Well, we kids wanted to stay home and watch it - just because we heard they sounded really cool. Oddly enough, daddy was in total agreement!!  He wanted to know what all the fuss was about.

Sooooo,  at 8:04 PM on that magical evening, Ed introduced, "And now .... THE BEATLES!!" to an audience full of screaming youngsters.  Daddy broke out laughing at it, while Mama gave her quizzical "What-in-the-FARRR....???" and went back to the kitchen.

Sure, they looked kinda neat - and almost impish with that long hair and .... wait: that guy on the left?  Why ... he ... he's left-handed, just like me!!  Extra cool, to me!
Wish I could hear 'em better, though.  Those girls screamin' like that made it hard to hear.
The song, All My Loving?  Sounds sorta average.  I mean, Buddy could've done that one.  Kinda sounds like his style.
She Loves You?  Man, I'm swaying with it and, for some reason, my hands are gettin' sweaty!!  I'm watching that guy in the middle working the fingerboard of his guitar.  God, I want to play one of those things so bad  (read my guitar story).  And why does that guy on the end look like he's chewing gum or something?  Can you do that and sing, too??
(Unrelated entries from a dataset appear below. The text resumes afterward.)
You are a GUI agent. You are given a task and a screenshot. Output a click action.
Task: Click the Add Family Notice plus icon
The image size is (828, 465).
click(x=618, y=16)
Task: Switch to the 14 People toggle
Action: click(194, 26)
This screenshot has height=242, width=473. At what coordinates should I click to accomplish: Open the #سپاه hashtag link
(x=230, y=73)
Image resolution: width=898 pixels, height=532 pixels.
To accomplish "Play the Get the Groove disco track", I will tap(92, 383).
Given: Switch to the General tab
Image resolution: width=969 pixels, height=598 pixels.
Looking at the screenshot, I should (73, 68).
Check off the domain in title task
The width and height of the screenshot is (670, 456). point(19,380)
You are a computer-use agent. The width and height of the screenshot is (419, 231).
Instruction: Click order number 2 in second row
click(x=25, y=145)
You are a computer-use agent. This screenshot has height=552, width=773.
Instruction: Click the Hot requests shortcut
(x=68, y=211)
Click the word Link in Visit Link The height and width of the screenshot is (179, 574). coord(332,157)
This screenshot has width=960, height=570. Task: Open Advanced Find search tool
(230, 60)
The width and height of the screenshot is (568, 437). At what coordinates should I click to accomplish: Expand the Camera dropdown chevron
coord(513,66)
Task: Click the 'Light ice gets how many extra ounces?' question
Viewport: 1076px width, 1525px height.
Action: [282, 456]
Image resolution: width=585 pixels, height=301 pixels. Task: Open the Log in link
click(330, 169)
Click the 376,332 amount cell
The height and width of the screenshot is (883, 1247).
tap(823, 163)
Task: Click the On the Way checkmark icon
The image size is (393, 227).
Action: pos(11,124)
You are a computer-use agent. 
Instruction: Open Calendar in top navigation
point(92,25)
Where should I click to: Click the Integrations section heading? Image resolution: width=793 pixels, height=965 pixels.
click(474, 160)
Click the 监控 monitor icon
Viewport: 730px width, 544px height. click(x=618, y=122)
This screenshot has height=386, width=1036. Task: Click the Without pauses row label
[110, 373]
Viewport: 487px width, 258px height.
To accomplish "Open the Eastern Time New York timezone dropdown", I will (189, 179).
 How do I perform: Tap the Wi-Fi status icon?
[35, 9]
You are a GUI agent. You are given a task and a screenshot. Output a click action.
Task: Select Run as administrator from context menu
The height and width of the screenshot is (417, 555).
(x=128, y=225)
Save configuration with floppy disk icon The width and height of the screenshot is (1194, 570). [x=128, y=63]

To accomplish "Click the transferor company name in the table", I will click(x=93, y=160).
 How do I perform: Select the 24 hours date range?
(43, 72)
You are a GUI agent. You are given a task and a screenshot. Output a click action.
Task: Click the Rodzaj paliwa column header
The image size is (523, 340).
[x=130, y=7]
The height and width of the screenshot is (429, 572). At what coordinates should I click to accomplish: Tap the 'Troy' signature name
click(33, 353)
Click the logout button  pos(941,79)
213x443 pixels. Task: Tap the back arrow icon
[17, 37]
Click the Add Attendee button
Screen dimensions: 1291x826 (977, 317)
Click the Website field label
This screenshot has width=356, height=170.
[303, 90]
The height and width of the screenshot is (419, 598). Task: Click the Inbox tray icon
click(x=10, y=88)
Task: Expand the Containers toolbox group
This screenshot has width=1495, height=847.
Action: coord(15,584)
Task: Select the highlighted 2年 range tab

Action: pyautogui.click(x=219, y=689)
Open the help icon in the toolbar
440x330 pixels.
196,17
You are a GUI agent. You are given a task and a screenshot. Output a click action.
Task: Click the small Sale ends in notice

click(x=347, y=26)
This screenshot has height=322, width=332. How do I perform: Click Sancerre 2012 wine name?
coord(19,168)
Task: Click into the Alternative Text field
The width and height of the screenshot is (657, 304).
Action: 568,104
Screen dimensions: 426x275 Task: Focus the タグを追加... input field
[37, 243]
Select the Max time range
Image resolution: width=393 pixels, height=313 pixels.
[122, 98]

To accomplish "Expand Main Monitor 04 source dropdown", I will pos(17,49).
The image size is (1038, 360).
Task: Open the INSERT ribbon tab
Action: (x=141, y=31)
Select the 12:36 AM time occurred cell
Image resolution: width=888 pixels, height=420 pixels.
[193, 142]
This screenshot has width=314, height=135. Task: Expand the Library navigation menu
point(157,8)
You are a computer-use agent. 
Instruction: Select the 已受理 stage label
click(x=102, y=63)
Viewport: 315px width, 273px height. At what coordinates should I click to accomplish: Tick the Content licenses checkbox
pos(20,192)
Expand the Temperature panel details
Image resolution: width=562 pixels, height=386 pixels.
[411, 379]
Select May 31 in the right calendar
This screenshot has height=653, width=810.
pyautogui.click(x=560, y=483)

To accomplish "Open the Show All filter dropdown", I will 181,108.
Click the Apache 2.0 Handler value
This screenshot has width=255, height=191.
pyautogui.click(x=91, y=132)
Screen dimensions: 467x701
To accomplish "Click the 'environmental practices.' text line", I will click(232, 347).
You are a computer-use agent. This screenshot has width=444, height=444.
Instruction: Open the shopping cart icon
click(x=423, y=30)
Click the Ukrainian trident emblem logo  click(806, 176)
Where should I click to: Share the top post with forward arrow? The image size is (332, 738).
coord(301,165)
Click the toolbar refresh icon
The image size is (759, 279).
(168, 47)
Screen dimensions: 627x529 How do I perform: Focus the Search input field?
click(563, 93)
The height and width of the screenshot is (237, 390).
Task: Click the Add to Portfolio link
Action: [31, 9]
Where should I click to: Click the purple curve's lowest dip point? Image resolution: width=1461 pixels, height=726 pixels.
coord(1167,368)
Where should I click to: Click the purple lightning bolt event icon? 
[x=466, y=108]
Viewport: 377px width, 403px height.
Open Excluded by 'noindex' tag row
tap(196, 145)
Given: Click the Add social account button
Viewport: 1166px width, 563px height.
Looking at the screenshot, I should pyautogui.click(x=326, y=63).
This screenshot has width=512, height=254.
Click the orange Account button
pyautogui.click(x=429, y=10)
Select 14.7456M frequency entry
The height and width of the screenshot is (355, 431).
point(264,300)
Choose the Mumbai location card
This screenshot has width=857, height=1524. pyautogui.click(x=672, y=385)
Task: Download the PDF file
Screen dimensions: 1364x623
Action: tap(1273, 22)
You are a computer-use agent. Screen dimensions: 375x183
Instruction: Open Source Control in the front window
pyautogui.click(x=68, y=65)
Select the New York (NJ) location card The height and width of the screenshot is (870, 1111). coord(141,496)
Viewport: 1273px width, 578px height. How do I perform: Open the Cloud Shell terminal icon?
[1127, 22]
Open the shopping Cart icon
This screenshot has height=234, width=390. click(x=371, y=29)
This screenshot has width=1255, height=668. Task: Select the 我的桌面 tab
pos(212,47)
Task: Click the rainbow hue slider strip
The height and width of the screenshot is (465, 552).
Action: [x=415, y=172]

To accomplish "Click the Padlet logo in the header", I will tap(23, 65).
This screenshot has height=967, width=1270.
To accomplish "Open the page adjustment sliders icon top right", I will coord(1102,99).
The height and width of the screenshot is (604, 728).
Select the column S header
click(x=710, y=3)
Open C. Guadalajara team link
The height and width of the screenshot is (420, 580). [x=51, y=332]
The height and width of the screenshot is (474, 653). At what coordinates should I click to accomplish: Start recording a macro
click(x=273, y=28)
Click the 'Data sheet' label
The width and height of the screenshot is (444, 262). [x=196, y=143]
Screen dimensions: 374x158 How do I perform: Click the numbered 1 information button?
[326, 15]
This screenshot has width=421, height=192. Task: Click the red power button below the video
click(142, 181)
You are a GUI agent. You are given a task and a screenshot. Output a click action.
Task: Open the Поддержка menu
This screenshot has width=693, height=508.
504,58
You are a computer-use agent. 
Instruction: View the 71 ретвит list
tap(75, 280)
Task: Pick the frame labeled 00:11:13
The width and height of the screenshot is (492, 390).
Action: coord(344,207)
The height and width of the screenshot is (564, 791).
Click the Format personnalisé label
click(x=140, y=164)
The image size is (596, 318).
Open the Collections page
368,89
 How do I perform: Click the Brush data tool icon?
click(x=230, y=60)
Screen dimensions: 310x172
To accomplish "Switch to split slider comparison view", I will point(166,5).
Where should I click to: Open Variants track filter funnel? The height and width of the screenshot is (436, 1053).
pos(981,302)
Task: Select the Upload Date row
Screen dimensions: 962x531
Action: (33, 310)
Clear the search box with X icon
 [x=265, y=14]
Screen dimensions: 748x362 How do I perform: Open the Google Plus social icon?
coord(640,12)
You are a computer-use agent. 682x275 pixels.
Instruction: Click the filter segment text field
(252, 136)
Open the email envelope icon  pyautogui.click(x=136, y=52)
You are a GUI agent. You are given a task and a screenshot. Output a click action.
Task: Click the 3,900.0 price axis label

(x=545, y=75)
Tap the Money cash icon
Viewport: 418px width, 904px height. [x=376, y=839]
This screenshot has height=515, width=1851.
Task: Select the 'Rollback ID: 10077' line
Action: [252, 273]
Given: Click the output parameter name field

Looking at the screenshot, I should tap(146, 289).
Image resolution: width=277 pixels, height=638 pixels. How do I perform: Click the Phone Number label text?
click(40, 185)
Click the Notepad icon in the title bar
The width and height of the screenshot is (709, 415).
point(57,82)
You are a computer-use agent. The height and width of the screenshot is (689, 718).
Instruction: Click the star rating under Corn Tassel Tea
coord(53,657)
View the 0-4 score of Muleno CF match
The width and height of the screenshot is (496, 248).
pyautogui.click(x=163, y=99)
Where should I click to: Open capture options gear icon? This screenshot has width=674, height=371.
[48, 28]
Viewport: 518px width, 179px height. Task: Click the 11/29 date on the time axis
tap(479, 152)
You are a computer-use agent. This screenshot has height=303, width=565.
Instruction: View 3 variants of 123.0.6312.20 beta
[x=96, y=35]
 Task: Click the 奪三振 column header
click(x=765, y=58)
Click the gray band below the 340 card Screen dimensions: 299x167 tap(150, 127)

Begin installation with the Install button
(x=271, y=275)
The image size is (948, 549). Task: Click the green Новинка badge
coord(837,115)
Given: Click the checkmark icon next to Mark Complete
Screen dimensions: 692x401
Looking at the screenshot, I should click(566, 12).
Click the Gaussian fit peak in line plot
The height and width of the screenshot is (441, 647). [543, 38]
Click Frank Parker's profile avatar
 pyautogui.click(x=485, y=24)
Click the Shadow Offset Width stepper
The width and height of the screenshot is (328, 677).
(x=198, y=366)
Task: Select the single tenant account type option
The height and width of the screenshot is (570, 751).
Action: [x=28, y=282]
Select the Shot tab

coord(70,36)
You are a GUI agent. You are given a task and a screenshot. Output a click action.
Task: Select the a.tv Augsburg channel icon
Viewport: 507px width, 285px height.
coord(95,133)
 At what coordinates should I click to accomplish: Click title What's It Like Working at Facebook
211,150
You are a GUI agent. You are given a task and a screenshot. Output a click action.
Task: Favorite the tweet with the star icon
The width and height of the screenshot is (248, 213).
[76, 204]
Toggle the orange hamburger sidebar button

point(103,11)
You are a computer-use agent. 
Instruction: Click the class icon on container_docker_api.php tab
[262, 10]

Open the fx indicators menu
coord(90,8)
They did a couple more songs (meanwhile, I was tugging at the hair over my ear, hoping it would grow like that.  Today, I'm tugging at my ear-hair, hoping it will stop growing), then Daddy reached over and, while laughing sort of like he was making fun of 'em, turned off the set.
At that time, he made his famous comment:
"Boys if I ever see you try to look like that, I'll get with you like Karo got with syrup!"  He never thought they'd get anywhere - just a "flash-in-the-pan" that Sullivan had dug up to get a rise out of his viewers.  Mama thought they looked silly ...

But ...

it wasn't long before Daddy got me an old guitar to practice on.  He'd take us to K-Mart to buy records from The Beatles and bands like The Dave Clark Five, The Kinks and others.  My favorite at the moment, next to these, was Del Shannon.  And he was (gulp!) American!!  When I started performing, Mama even arranged for my first two gigs.  A family friend, James White, arranged for me to audition for a talent scout.  And three men - Marshall Lemmond, our laundryman; Rick Tucker, who used to play with Chet Atkins (guitar I mean) and my Uncle A.L. Hinson - taught me more about the guitar and how to work it onstage.  But (referring to the link above), Daddy was the one who taught me the real meaning of the guitar.

Still, it all started on a Sunday night .... 1964 ... February 9 ... on an old Zenith black-and-white TV that was infested with ... Beatles!!